--- Begin Task material ---

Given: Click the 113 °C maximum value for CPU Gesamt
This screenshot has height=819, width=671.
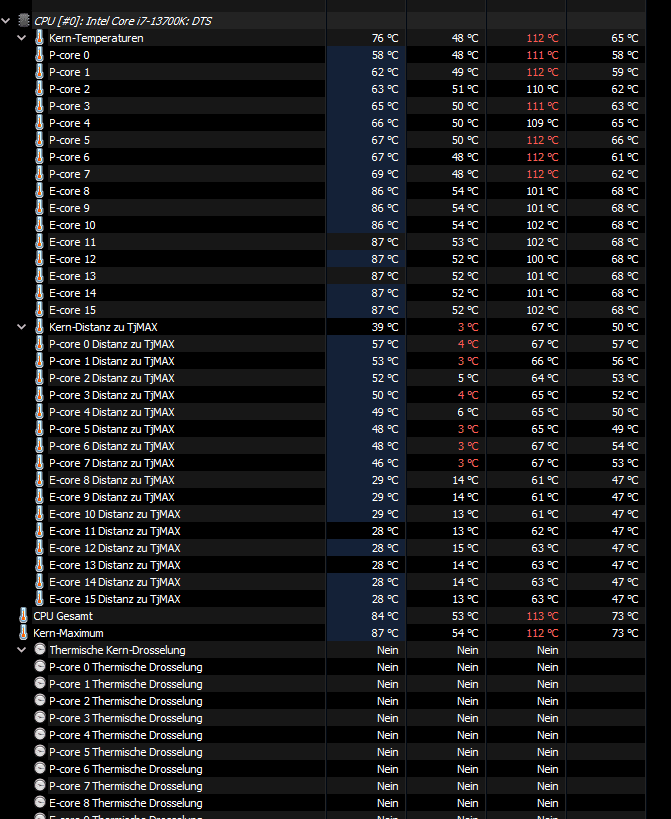Looking at the screenshot, I should click(543, 616).
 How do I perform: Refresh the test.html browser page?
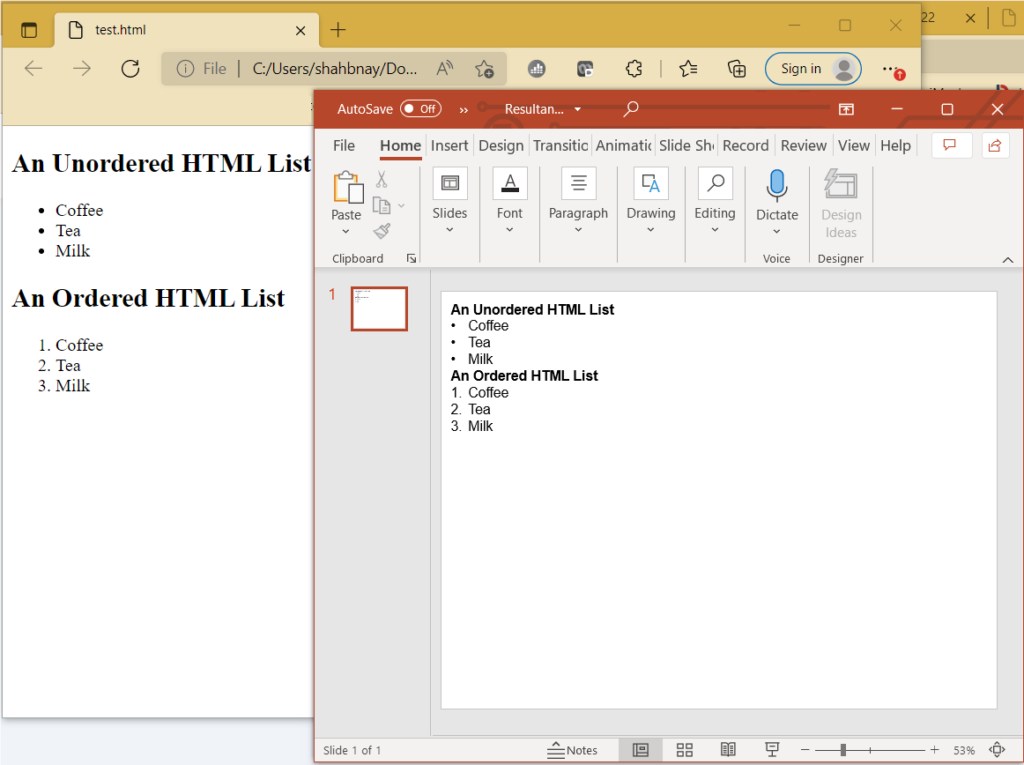click(130, 69)
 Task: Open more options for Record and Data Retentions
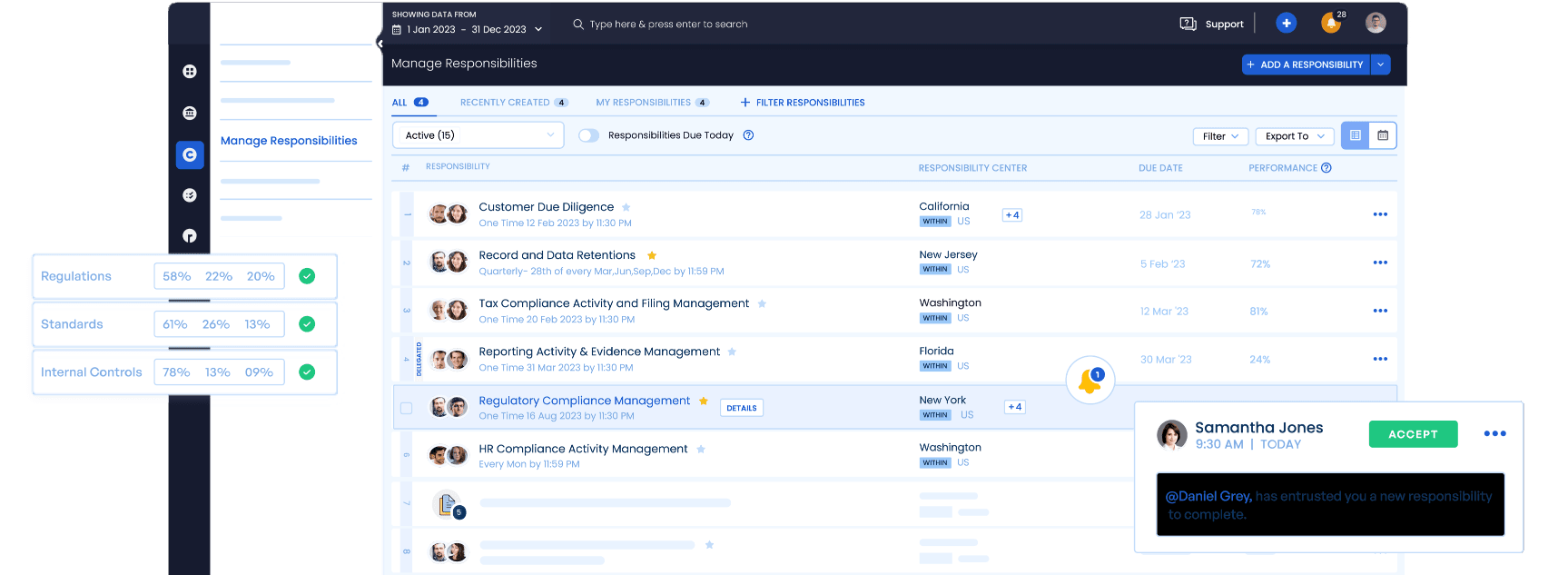pos(1380,263)
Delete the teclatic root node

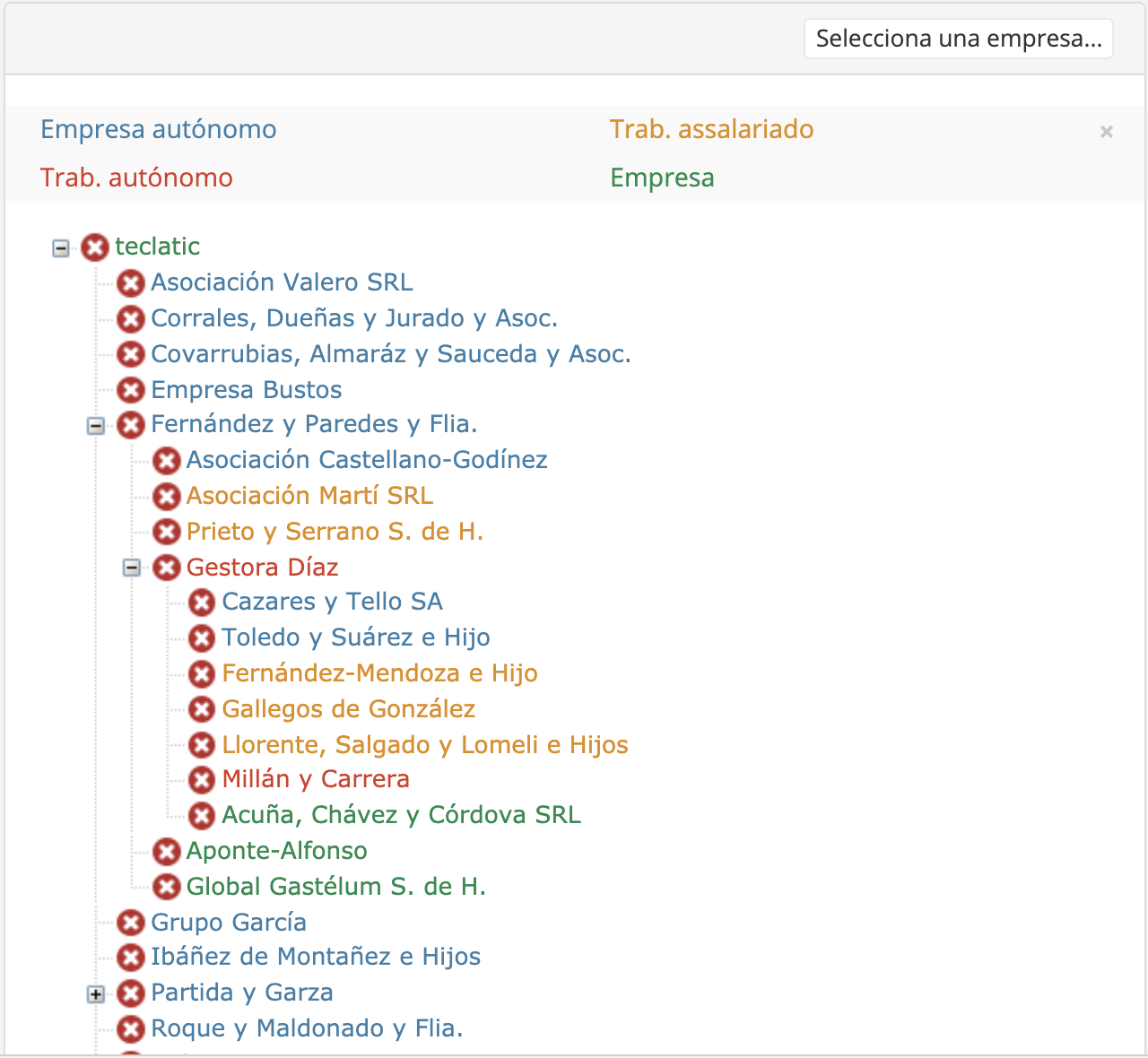(94, 247)
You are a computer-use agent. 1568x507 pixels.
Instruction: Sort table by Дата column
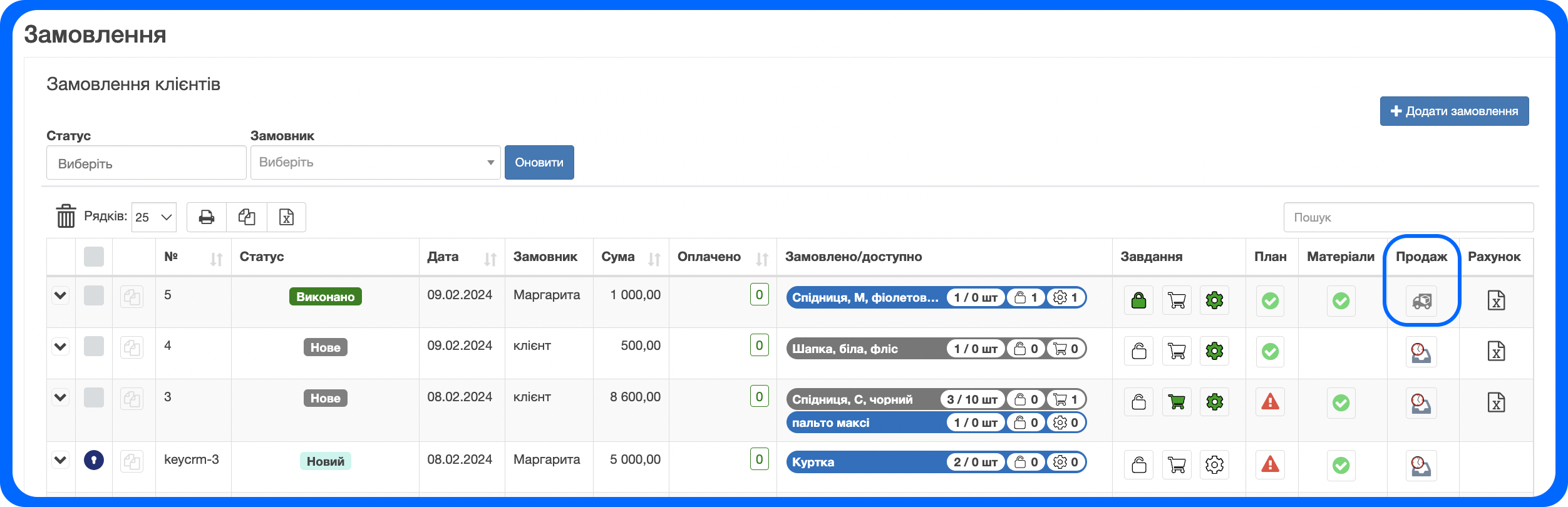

--- End Task material ---

**Exercise directions**
Turn the listing above into a Markdown table with the columns Row and Text, numbering each line and skipping blank ones. Leave the pictures out of the answer.

**Result**
| Row | Text |
|---|---|
| 1 | Given: Click the 113 °C maximum value for CPU Gesamt |
| 2 | This screenshot has height=819, width=671. |
| 3 | Looking at the screenshot, I should click(543, 616). |
| 4 |  How do I perform: Refresh the test.html browser page? |
| 5 | click(130, 69) |
| 6 |  Task: Open more options for Record and Data Retentions |
| 7 | pos(1380,263) |
| 8 | Delete the teclatic root node |
| 9 | (94, 247) |
| 10 | You are a computer-use agent. 1568x507 pixels. |
| 11 | Instruction: Sort table by Дата column |